Extracted records
----------------

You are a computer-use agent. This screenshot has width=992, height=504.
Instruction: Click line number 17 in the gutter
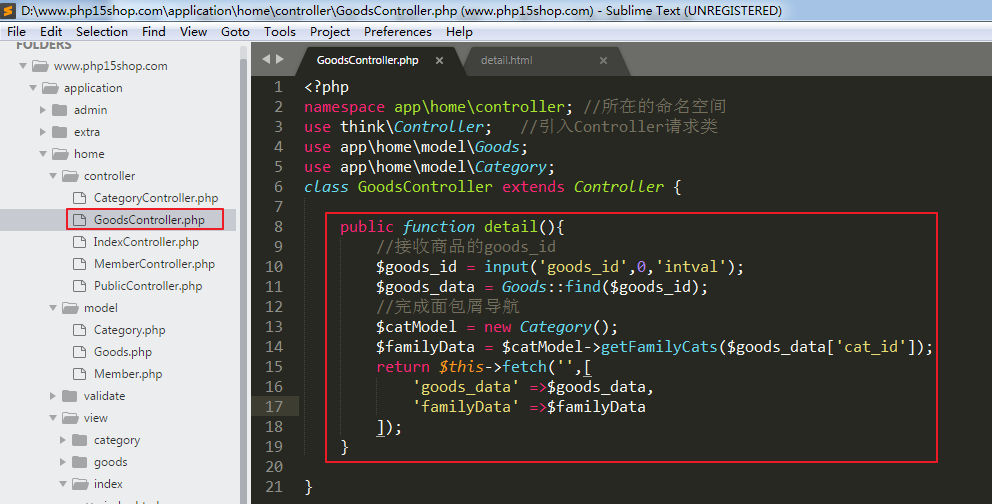coord(274,407)
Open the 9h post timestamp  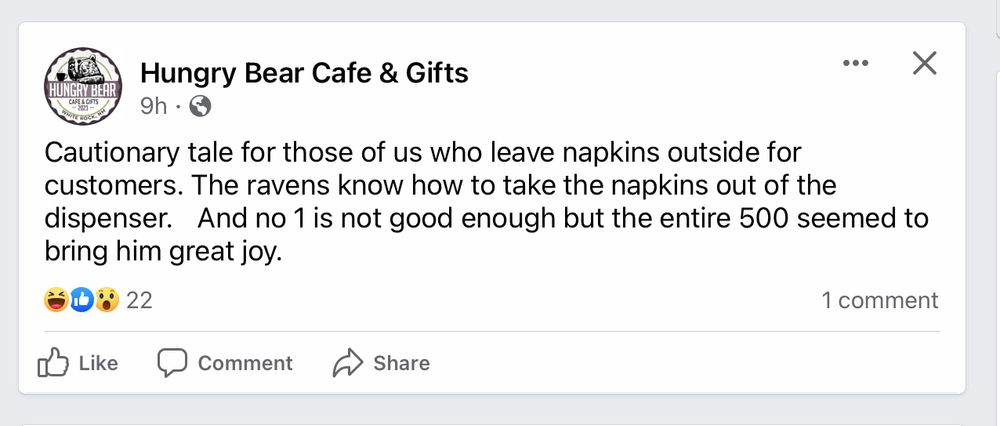tap(154, 106)
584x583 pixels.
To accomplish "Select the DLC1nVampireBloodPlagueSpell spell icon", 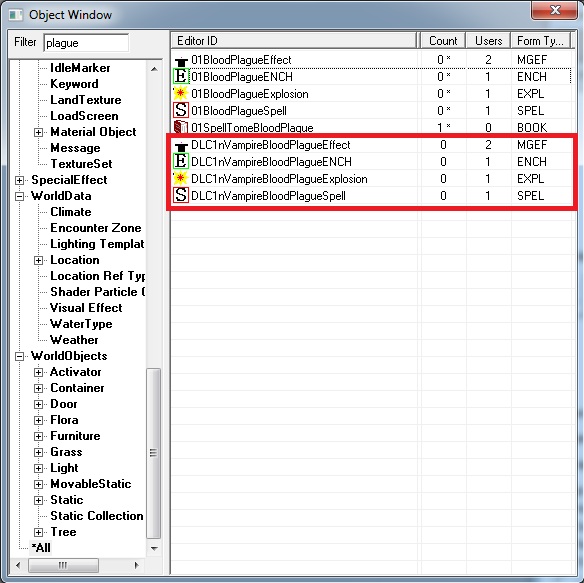I will (181, 195).
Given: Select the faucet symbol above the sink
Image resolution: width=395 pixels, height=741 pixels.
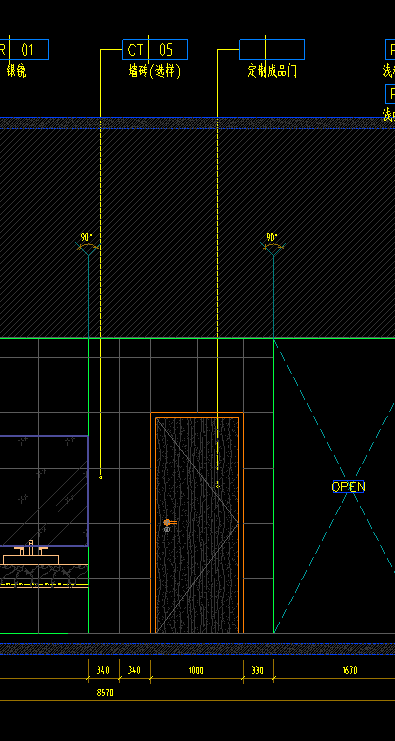Looking at the screenshot, I should (31, 548).
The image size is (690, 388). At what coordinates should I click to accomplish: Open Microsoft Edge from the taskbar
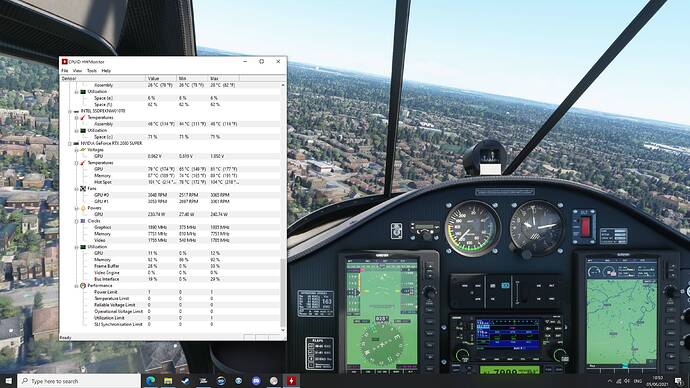[150, 381]
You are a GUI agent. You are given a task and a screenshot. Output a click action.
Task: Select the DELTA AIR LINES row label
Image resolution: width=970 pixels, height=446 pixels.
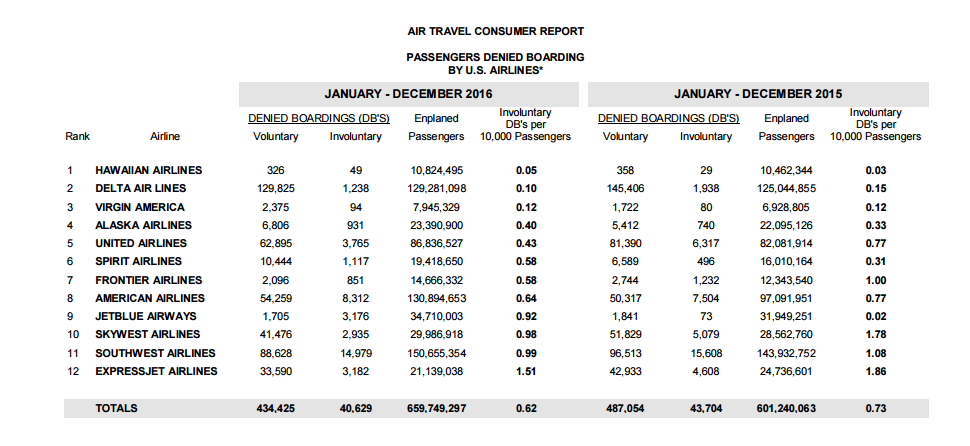coord(140,188)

----------------

Your instructions
The answer must consist of every line from the data that contains the word "agent".

Answer area
You are a computer-use agent. This screenshot has width=992, height=504.
You are a GUI agent. You are given a task and a screenshot. Output a click action.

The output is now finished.